The self-undermining scale
A two-wave study was initiated to develop and validate the self-undermining scale (Bakker & Wang, 2020). In the first study, a set of 10 items were translated from Dutch into English, Romanian, Spanish and Chinese. After expert evaluation, the 10-item scale was piloted to a sample of Chinese employees (n = 303) to determine the scale’s factorial validity and reliability using exploratory factor analysis (EFA). A one-factor solution explaining 55% of the variance and high factor loadings (> 0.62) for all items was found, with a Cronbach’s alpha of 0.92. Four items were removed as they were found to be more related to attribution and coping styles rather than actual behaviours (Bakker & Wang, 2020). A new EFA with the remaining six items again supported the one-factor solution, explaining 54% of the variance with high factor loadings for all items (> 0.66) and a Cronbach’s alpha of 0.88. A multi-group confirmatory factor analysis (MCFA) was then conducted on the samples from the United States (US), Chile, Romania and the Netherlands. The results indicated that an unconstrained one-factor model fit the data best, with a mean factor loading of 0.61 across the four countries. However, the MCFA showed that one-factor loading (item not mentioned by authors) differed in Chile (0.33) and the Netherlands (0.35), indicating variations in interpretation. Acceptable reliability for the scale was found across the countries, with reliability coefficients ranging from 0.70 (Chile) to 0.87 (US) across the samples.
The criterion-related validity of the self-undermining scale was tested in the second study. Bakker and Wang (2020) administered the instrument to two Chinese samples (n = 297, n = 298) and found that scores on SU were positively related to self-handicapping, supervisor-reports of SU and burnout; while negative correlations were reported between SU, personal initiative and work engagement, providing evidence for the scale’s convergent, predictive and discriminant validity. While preliminary findings lend support to the validity and reliability of the self-undermining scale, there is more to be known about its psychometric properties.
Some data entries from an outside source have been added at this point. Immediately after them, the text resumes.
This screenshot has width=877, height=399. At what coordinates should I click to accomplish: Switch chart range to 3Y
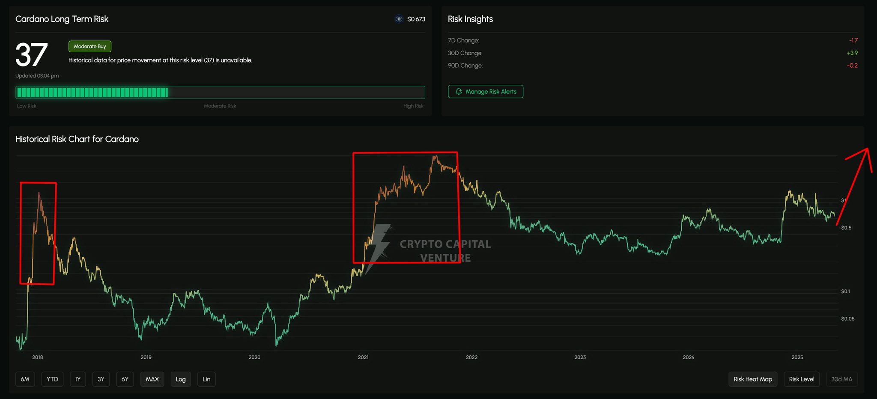[x=101, y=379]
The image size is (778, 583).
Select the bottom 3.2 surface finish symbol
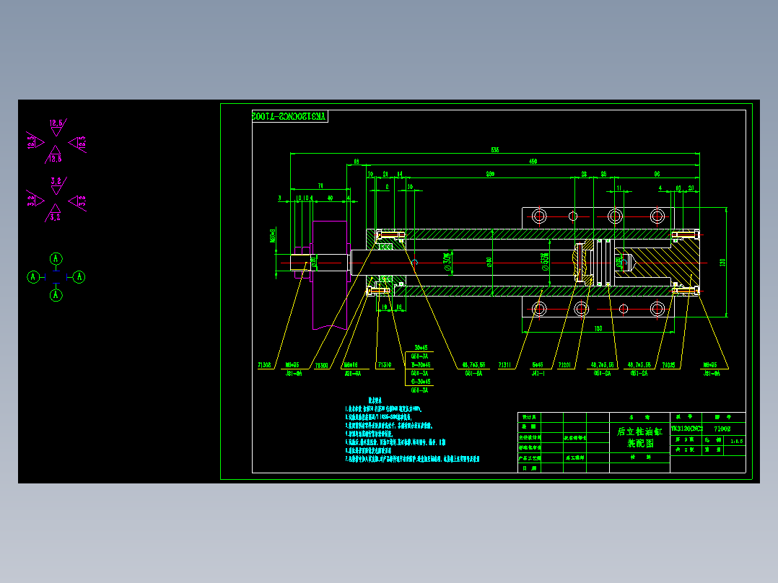pyautogui.click(x=54, y=213)

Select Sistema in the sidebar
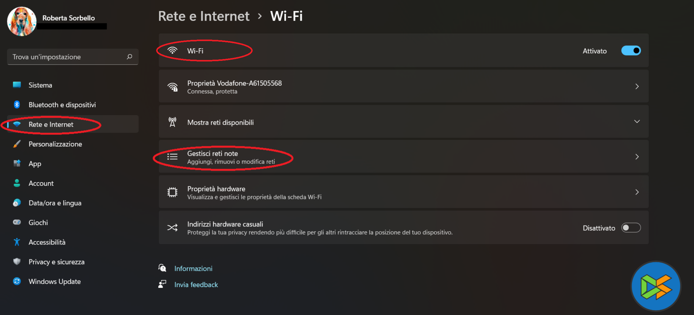40,85
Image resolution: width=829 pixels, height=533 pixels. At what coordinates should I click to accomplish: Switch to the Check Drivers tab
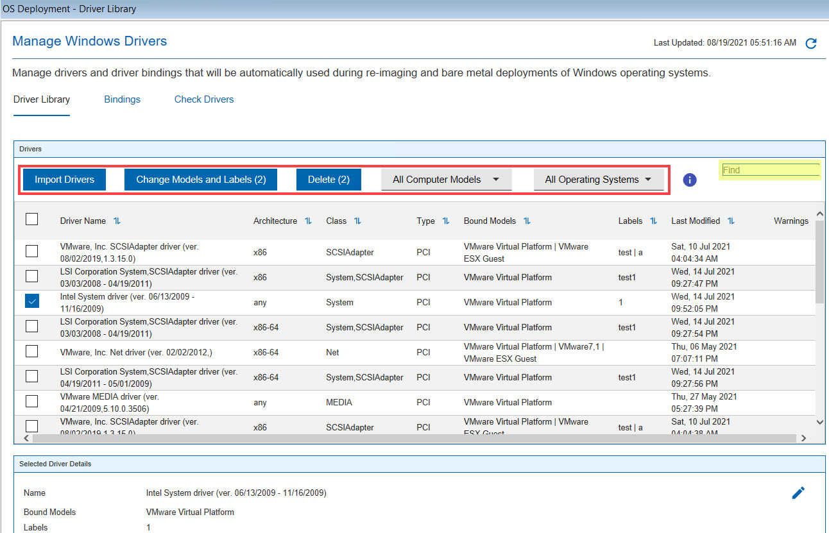tap(204, 99)
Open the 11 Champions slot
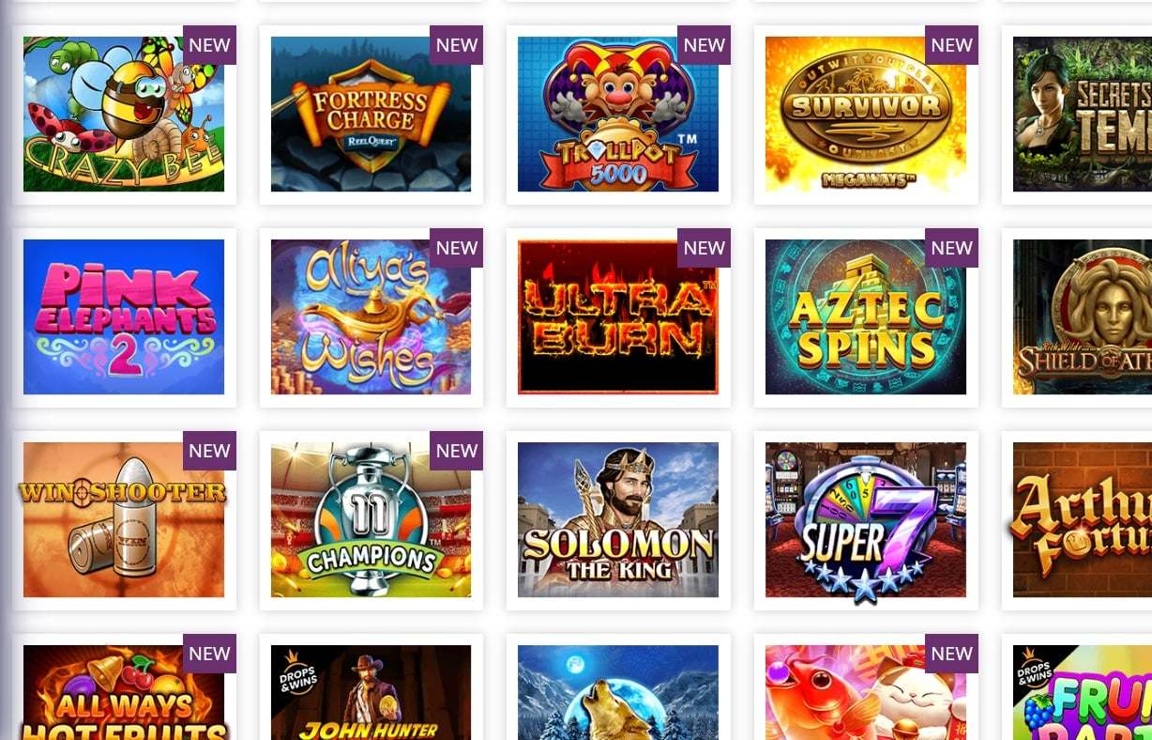1152x740 pixels. (x=371, y=520)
Specifically, how well the items measure SU behaviour across the latent trait, how easy or difficult the items are to endorse and how well the rating scale distinguishes between low and high self-underminers remain as questions to be answered.
Rasch measurement model
The Rasch model (Rasch, 1960), often classified under the umbrella of item response theory (IRT) models (Boone et al., 2014), is a latent trait psychometric model that provides a theoretical measurement framework to determine if measurement quality and precision has been achieved (Bond & Fox, 2007). According to the Rasch model, a person’s response to any given item is a function of a person’s ability and the difficulty of the item – this is often expressed graphically along a Wright map (Wright, 1984). A Wright map is a person-item map showing the position of persons’ abilities and item difficulties along the latent trait on the same metric, making it possible to determine how well the items measure the attribute of each person being measured.
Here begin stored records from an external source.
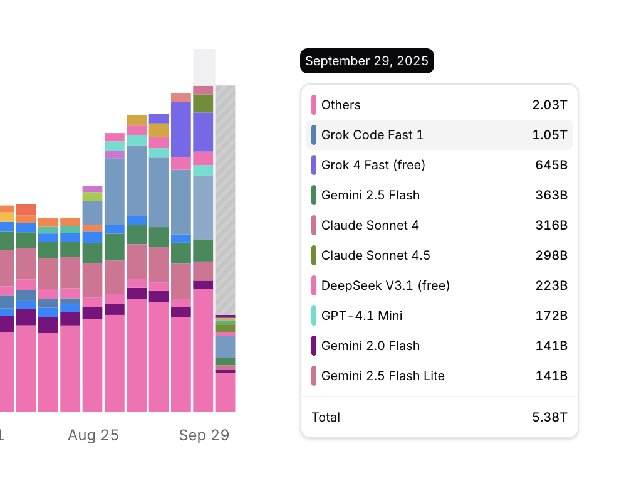Select the Gemini 2.5 Flash Lite entry
This screenshot has width=634, height=478.
coord(383,376)
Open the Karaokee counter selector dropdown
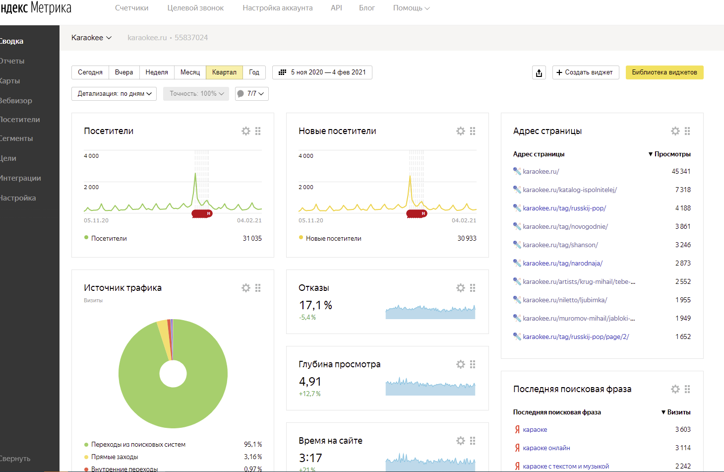The width and height of the screenshot is (724, 472). tap(91, 38)
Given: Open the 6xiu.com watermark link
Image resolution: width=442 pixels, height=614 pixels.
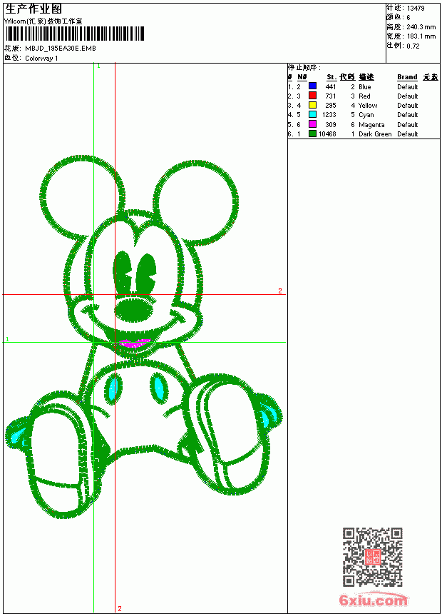Looking at the screenshot, I should [x=373, y=600].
Similar to traditional fit statistics used to determine model fit in CTT, the concept of fit carries significant weight in Rasch modelling. The fit of the items to the Rasch model is assessed by inspecting a set of fit statistics, namely infit and outfit mean square statistics. Values greater or less than one for these statistics indicate misfit and detract from quality measurement (Linacre, 2016).
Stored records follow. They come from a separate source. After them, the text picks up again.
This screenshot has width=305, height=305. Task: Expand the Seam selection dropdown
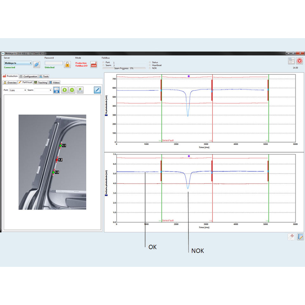43,90
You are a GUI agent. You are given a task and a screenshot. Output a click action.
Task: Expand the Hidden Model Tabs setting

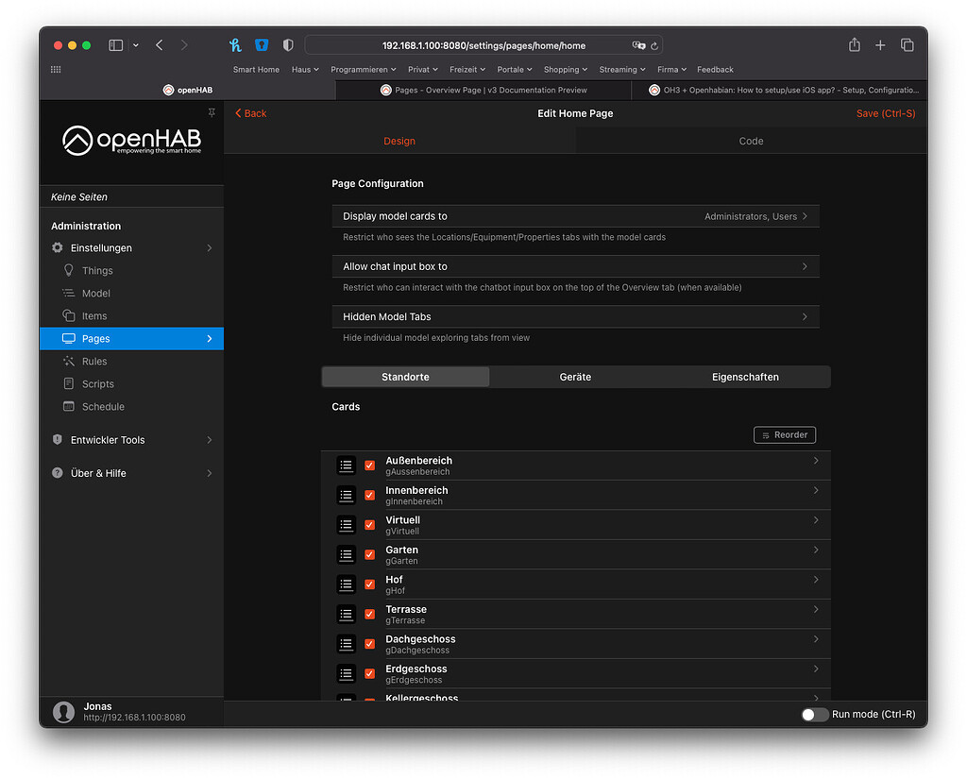click(x=575, y=316)
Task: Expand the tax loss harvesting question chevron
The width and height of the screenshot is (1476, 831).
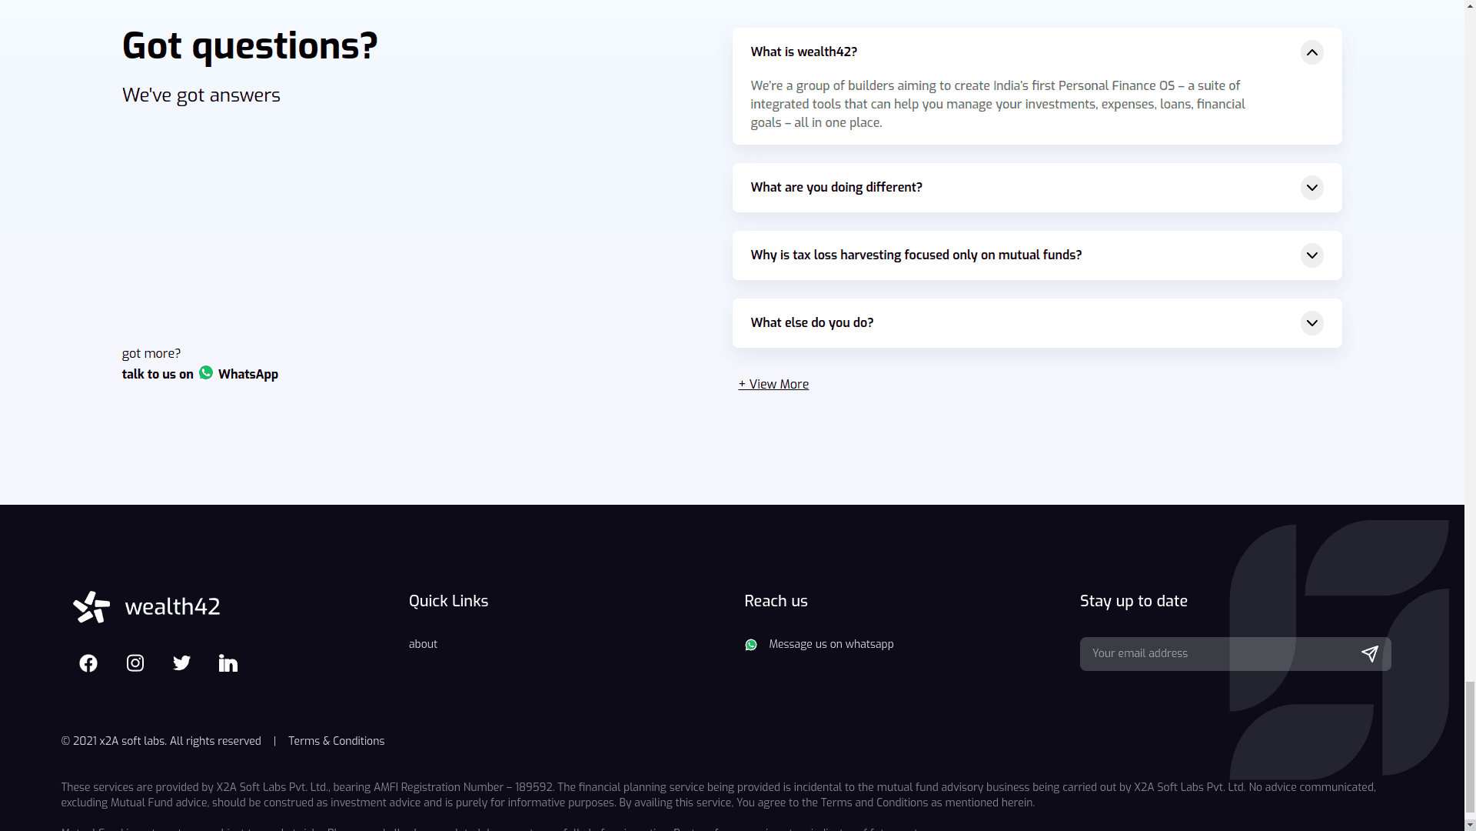Action: click(1311, 255)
Various iterations of the Rasch model are applied depending on the type of data, such as dichotomous or polytomous data. As the self-undermining scale uses polytomous data, the Andrich Rating Scale Model was employed in this study because it constrains the category thresholds to be equal across all items, making it more restrictive in nature (Bond & Fox, 2007). Furthermore, Fox and Jones (1998) assert that the Rating Scale Model is ideal for polytomous data with a consistent response format across all items, as is the case for the self-undermining scale items. One advantage is that fewer parameters are estimated, which can lead to better precision when estimating item thresholds and difficulties.
Methods
Participants
Non-probability convenience sampling was used to obtain a sample of 318 South African working adults. The sample consisted of more self-identified women (n = 182, 57.23%) than self-identified men (n = 136, 42.77%). The mean age of the participants was 35.52 (standard deviation [s.d.] = 11.29) with an average organisational tenure of 6 years. The ethnicity of the participants was as follows: White (n = 235, 73.89%), black African (n = 50, 15.72%), Indian (n = 16, 5.03%), mixed race (n = 16, 5.03%) and ‘Other’ (n = 1, 0.31%). In terms of the home languages spoken by the participants, majority were English speaking (n = 225, 70.75%), followed by Afrikaans (n = 41, 12.89%), isiZulu (n = 13, 4.08%) and Xitsonga (n = 10, 3.14%). The remainder of the sample indicated that they spoke other local South African languages (e.g. Siswati, Sesotho, Sepedi). Majority of the sample were employed at the time of data collection (n = 286, 89.93%), with 21 participants (6.60%) being self-employed, 7 (2.20%) being part-time employees and 4 (1.25%) choosing ‘Other’. Participants worked in various industries including education, banking, information technology, marketing and business consulting. The education profile of the sample was as follows: Undergraduate degree (n = 68, 21.38%), Diploma (n = 66, 20.75%), Grade 12 certificate (n = 50, 15.72%) and post-graduate (n = 121, 38.05%).
Procedure
An online survey containing an information sheet, informed consent form and the self-undermining scale was created on Google Forms. A link to the survey was distributed via email and various social networking platforms (i.e. LinkedIn, Facebook, WhatsApp) to encourage participation. Emails and announcements listed the criteria for participation, which included (1) being a South African employee over the age of 18 and (2) could read and understand English. Participants were encouraged to share the survey link with their colleagues and invite other interested and willing individuals to take part in the study. Upon accessing the link, participants were presented with an introduction to the questionnaire, detailing the study’s purpose and emphasising its anonymous, confidential and voluntary nature. Follow-up emails and online posts were periodically sent as reminders to encourage participation.
Instruments
The self-undermining scale (Bakker & Wang, 2020) was used to measure the SU behaviours of the South African working sample. The unidimensional scale consists of six items rated on a 5-point Likert type scale (1 = Never, 2 = Sometimes, 3 = Regularly, 4 = Often, 5 = Very Often). Example items include ‘I make mistakes’ and ‘I run into problems at work’. In their weekly-diary study, Bakker and De Vries (2021) reported alpha coefficients ranging from 0.84 to 0.88, while Roczniewska and Bakker (2021) reported an Omega (ω) reliability coefficient of 0.60 and 0.80 for the day and person level, respectively. Finally, Theron (2022) administered the self-undermining scale to academic staff in South Africa and found acceptable internal consistency (a = 0.71).
Data analysis
The analyses were conducted using Winsteps (version 4.4.8; Linacre, 2019) using joint maximum likelihood estimation. Dimensionality was investigated through a principal components analysis (PCA) of the standardised residuals (Linacre, 2019). This approach involved an inspection of the eigenvalues and variance explained by the components in the residual correlation matrix. To adhere to the Rasch assumption of unidimensionality, the residuals should be random and show no structure (Linacre, 2019). Linacre (2019) suggests that eigen values larger than two are indicative of multidimensionality.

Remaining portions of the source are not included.